Negative Prompts in Stable Diffusion

CV
Deep Learning
Author

Vishwas Pai

Published

October 31, 2022

In this post we will see how negative prompt work in stable diffusion.

Intuition is lets say input_text = "man in blue dress" and this generates a output latent p1. Now one more input called input_text2 = "blue" and this generates a output latent p2. Now at a high level p1-p2 –> an image of man in not blue colour.

Also similar to what we saw in Components of Stable diffusion blog. We used to generate 2 outputs, one aligned with text and one creative. We used to combine by a logic to get the final output.

In the Introduction Blog we saw the below code snippet, which generates images from the text.

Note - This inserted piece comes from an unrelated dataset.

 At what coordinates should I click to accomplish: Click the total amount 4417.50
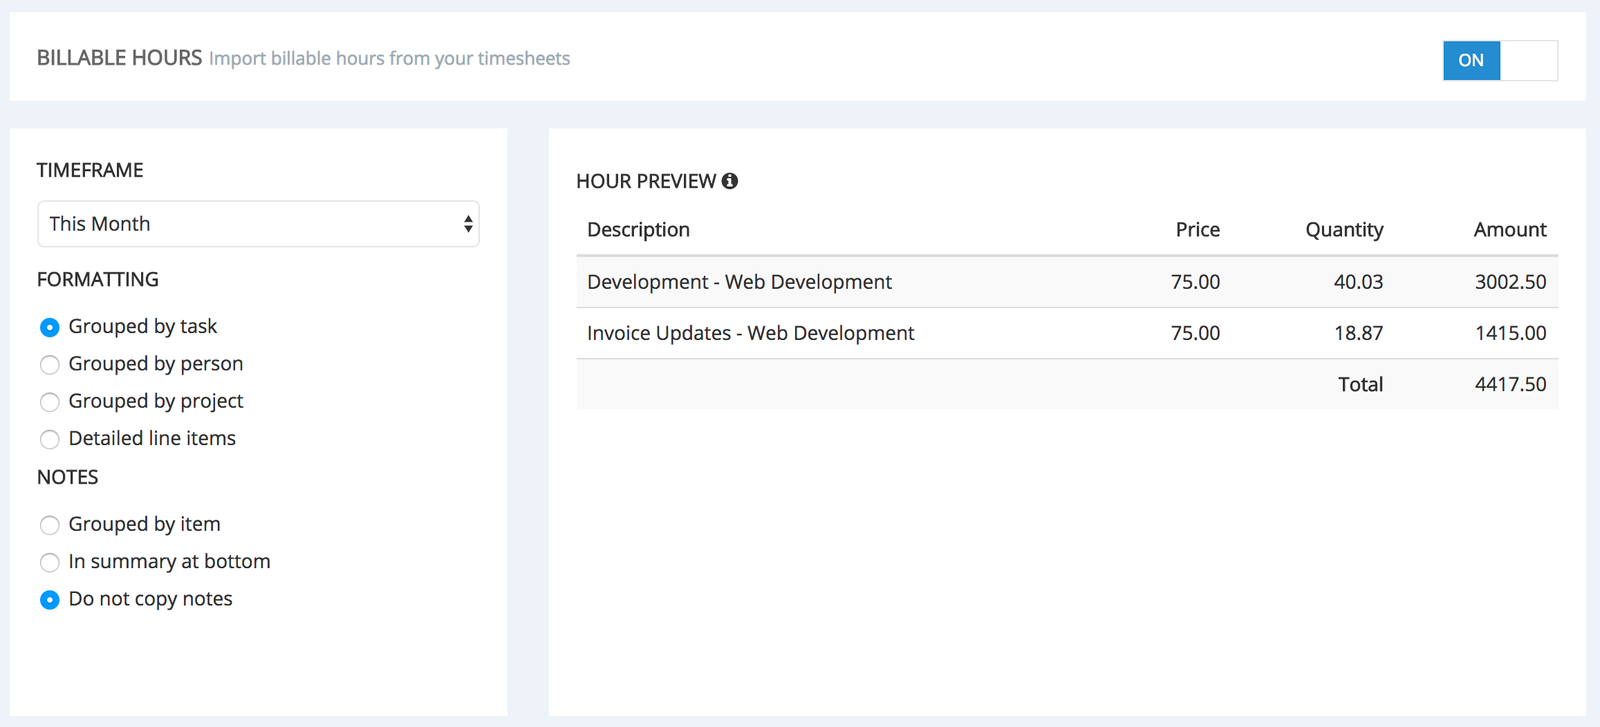(x=1510, y=384)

pipe2 = StableDiffusionPipeline.from_pretrained("CompVis/stable-diffusion-v1-4", revision="fp16", torch_dtype=torch.float16).to("cuda")

prompt = "a photograph of an astronaut riding a horse"

pipe2(prompt).images[0]

The above pipe2 along with prompt also accept a param called negative_prompt.

Lets see some examples and see how good these works.

torch.manual_seed(1000)
prompt = "man riding blue bike with red dress"
pipe2(prompt).images[0]

Now lets change the color of bike with negative prompt blue.

torch.manual_seed(1000)
pipe2(prompt, negative_prompt="blue").images[0]

As you can see both blue bike and blue pant has been changed.

Lets change the shirt color using negative prompt red.

Let change from riding to something else using negative prompt riding.

Now lets change the vehicle using negative prompt cycle.

Now lets change the vehicle and the colour also using negative prompt blue cycle.

Lets give completely opposite of what input prompt given and we will see what the output looks like. negative prompt man riding blue bike.

As we can see p1 = man riding blue bike with red dress and negative prompt man riding blue bike. Yielded girl in red dress.

How this works?

We saw in Previous post a method for generating good image using guidance_scale.

The equation was :

final_prediction = creative_predection + guidance_scale * predection_based_on_text

Now lets add negative_prompt to this equation.

final_prediction = creative_predection + guidance_scale * (predection_based_on_text - predection_based_on_negative_text)

So all the codes from previous post will be same. Now instead of 2 latents noise , we will doing 3.

#We will remove noise by X times
for i, t in enumerate(tqdm(scheduler.timesteps)):
    # As we generate for both creative and text , we will have 3 noise inputs
    input = torch.cat([latents] * 3)
    input = scheduler.scale_model_input(input, t)

    # Given to unet for prediction
    with torch.no_grad(): 
        pred = unet(input, t, encoder_hidden_states=text_embeddings).sample

    # perform guidance
    pred_uncond, pred_text, pred_neg = pred.chunk(3)
    pred = pred_uncond + guidance_scale * (pred_text - pred_neg)

    # compute the "previous" noisy sample
    latents = scheduler.step(pred, t, latents).prev_sample